OTHA BARHAM: A dish for dinner and dreaming
Published 11:30 am Thursday, October 5, 2017
- Otha Barham photoCorned beef hash from beginning to end.
All those who venture into the outback to spend more than a few hours have a favorite dish to eat while they enjoy the activity away from their kitchen. At least they should have.
Mine is a quickly prepared corned beef hash. In fairness to the guy I learned this recipe from, a fellow I never learned to like, here is another example of an axiom that teaches there is some good in everyone.
In a lamp lit camp kitchen somewhere (I really can’t recall where) I watched him peel some potatoes, chop them into small squares and boil them in barely salted water, peel some onions and stir them about in a spoon full of hot oil and mix them with the done potatoes and a can of corned beef. When cooked on a stovetop until some of the beef browned, the result was some kind of fine!
Now, it always helps to be exhausted from a day of dragging elk quarters over just a skim of snow or hauling big catfish over the side of a jon boat. But I have failed to find a better meal in camp.
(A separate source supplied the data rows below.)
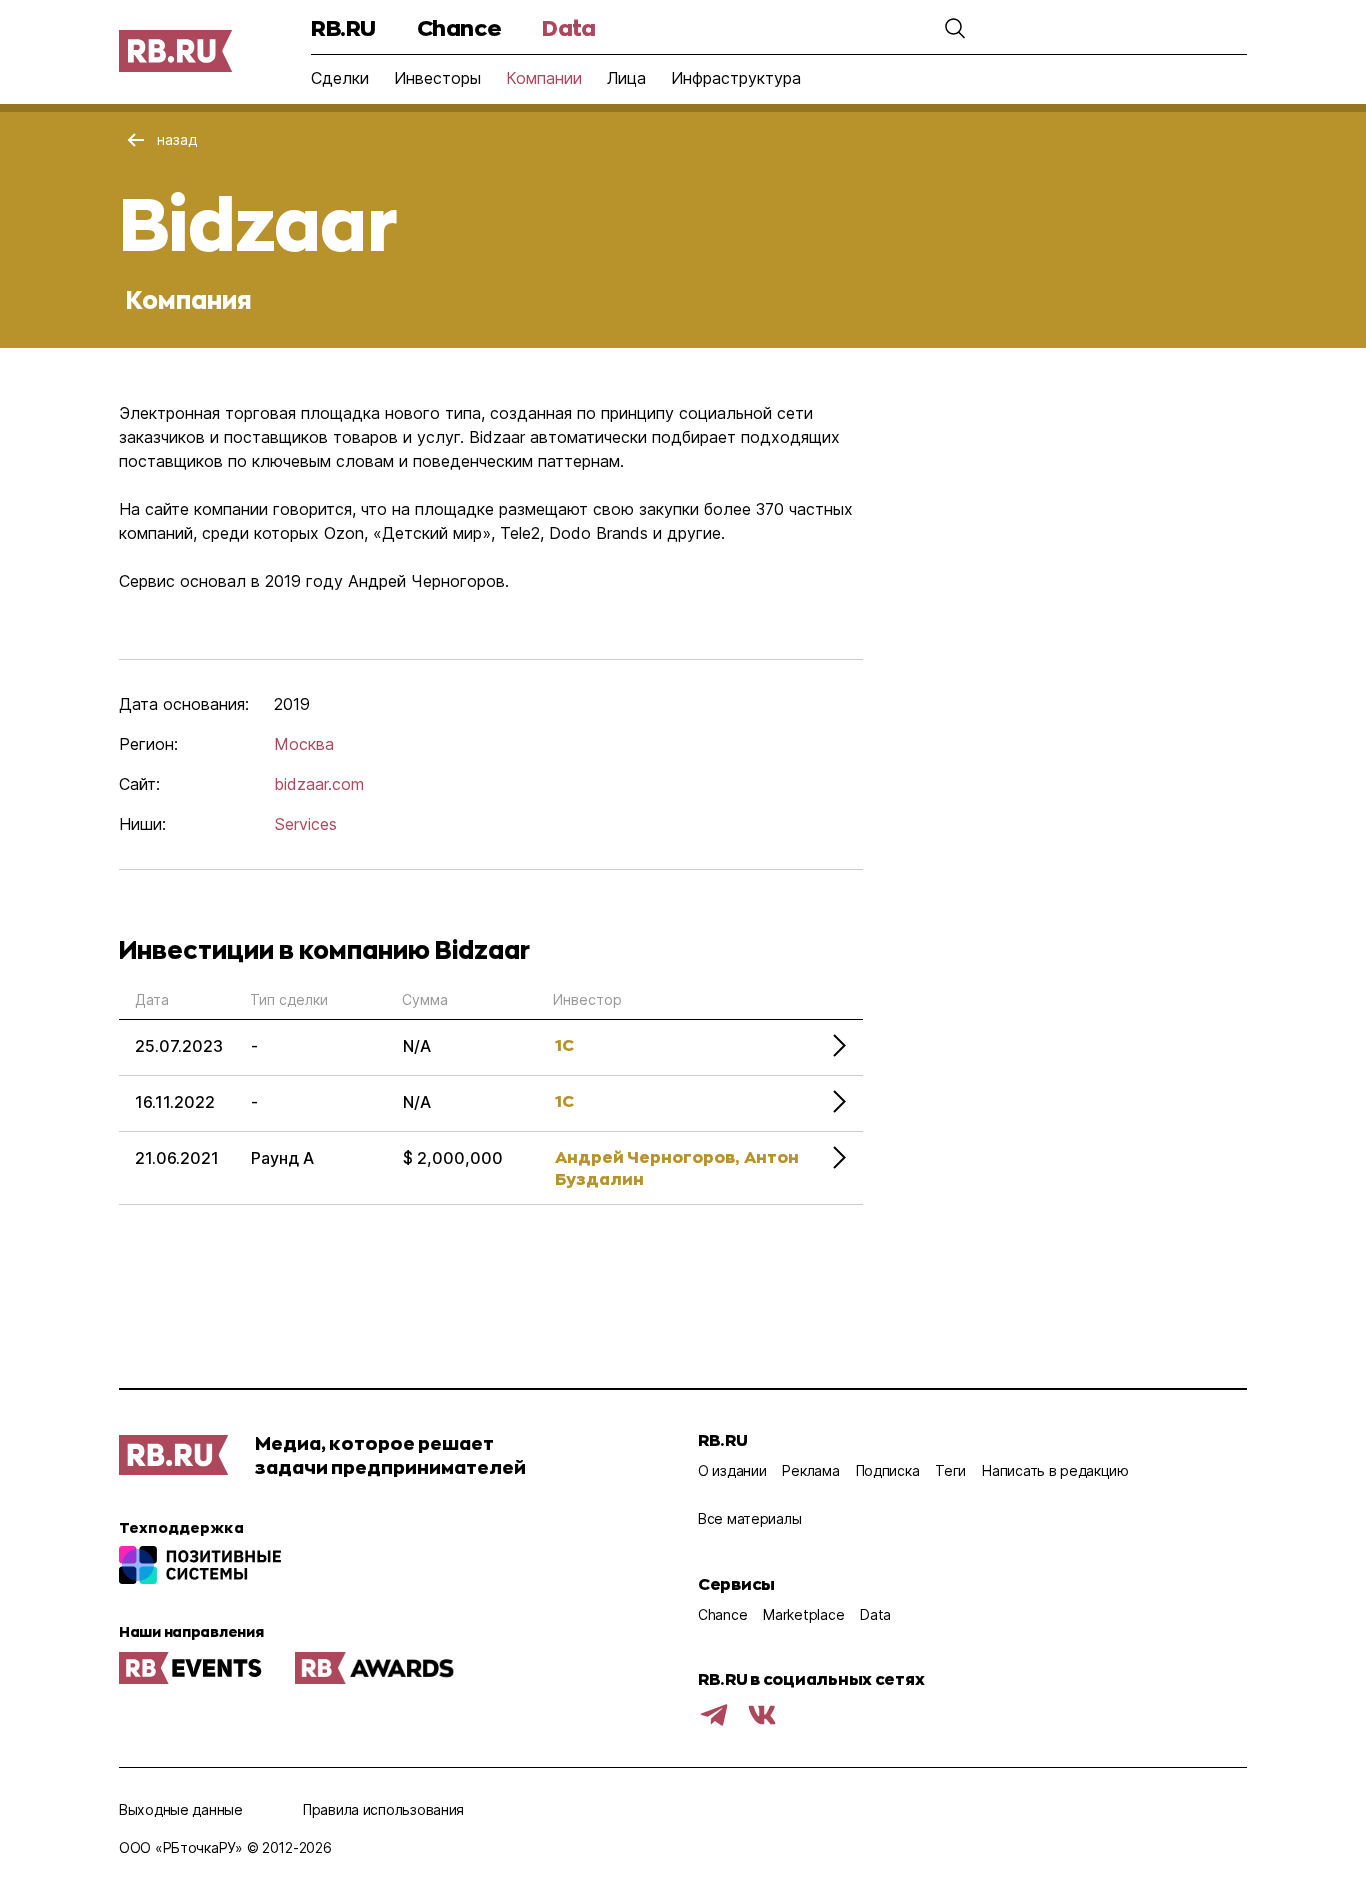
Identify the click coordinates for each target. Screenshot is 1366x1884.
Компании (544, 78)
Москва (304, 744)
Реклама (810, 1470)
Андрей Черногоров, (647, 1156)
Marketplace (803, 1614)
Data (568, 27)
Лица (626, 78)
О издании (732, 1470)
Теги (950, 1470)
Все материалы (749, 1518)
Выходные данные (181, 1809)
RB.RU (343, 27)
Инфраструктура (736, 78)
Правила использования (383, 1809)
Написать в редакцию (1055, 1470)
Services (305, 824)
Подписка (888, 1470)
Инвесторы (437, 78)
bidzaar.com (319, 784)
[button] (955, 28)
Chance (459, 27)
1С (564, 1044)
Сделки (340, 78)
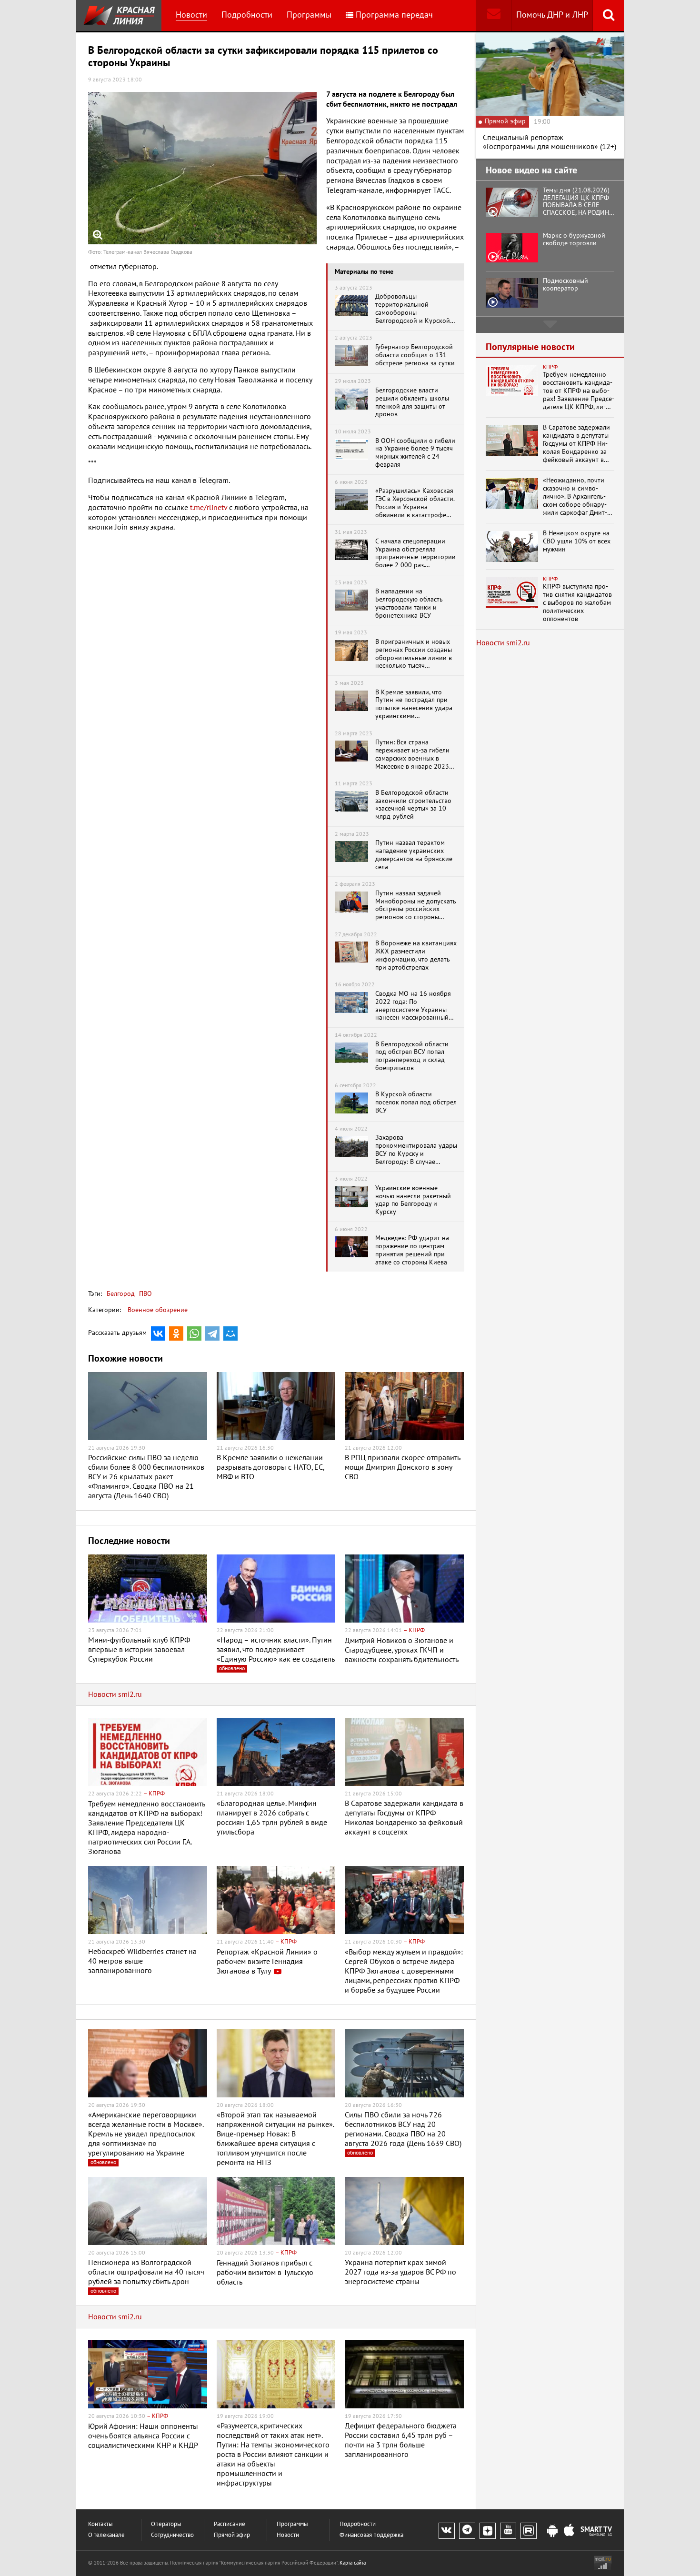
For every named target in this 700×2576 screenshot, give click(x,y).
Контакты (100, 2524)
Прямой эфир (232, 2535)
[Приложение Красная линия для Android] (552, 2531)
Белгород (121, 1294)
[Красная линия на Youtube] (508, 2531)
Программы (309, 15)
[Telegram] (212, 1333)
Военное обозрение (158, 1310)
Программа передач (394, 15)
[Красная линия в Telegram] (467, 2531)
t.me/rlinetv (208, 507)
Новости (191, 15)
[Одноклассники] (176, 1333)
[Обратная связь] (493, 15)
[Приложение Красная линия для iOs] (569, 2531)
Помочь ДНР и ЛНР (552, 15)
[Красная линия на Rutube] (528, 2531)
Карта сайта (353, 2563)
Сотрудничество (172, 2535)
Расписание (229, 2524)
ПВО (144, 1294)
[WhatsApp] (194, 1333)
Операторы (166, 2524)
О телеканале (106, 2535)
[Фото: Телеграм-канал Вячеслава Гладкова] (202, 168)
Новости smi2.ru (115, 1694)
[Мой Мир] (230, 1333)
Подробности (246, 15)
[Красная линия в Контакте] (447, 2531)
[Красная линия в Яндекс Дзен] (488, 2531)
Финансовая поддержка (371, 2535)
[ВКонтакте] (158, 1333)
One time I found myself in an elk camp (actually a shack built by the members of a group who hunted the same mountain for many years). They had a kitchen of sorts. I volunteered to cook supper one evening when all were tired. I made my hash. My new pals bragged on the hash so repeatedly that it was embarrassing. Before bedtime, they had appointed the low man in their hierarchy to skip the next day’s hunt, drive into Vernal (40 miles distant) to buy a supply of potatoes, onions and that canned beef from the old and skinny beef in Brazil that get chased around in the brush by grizzled gauchos until they (the steers and the gauchos) are scarred from the tough brush and whose flesh is as tough as leather. When finally captured, the old bulls are made into the stuff we call corned beef.
Their tongues, having torn off thorn brush for years, are dried and become strops with which axes and machetis are sharpened, according to sources. Their hides become backstops on shooting ranges to catch the bullets. But their meat is somewhat more tender and is fat free.
I made a batch of my hash this week and as I sat on the porch savoring each bite, I drifted off to sleep, as happens frequently as the years add up.
For a while I was there outside my little mountain tent on the side of Colorado’s Cold Spring Mountain, sitting on a small boulder with my feet near the fire made of the low, dry limbs from nearby aspens. The hash was being washed down with black, scalding coffee that warmed me under my breast bone. I was planning my day. A 2-inch snow fell during the night so all elk tracks would be fresh. I would follow the game trails, all of which circle the mountains maintaining elevation for easier travel rather than treading up and down.
I didn’t know what events lay ahead. But at the end of the day rest would be welcome, the campfire would warm me, the hash would revive me, the sleeping bag would rest me and I would be reminded once more that life is good.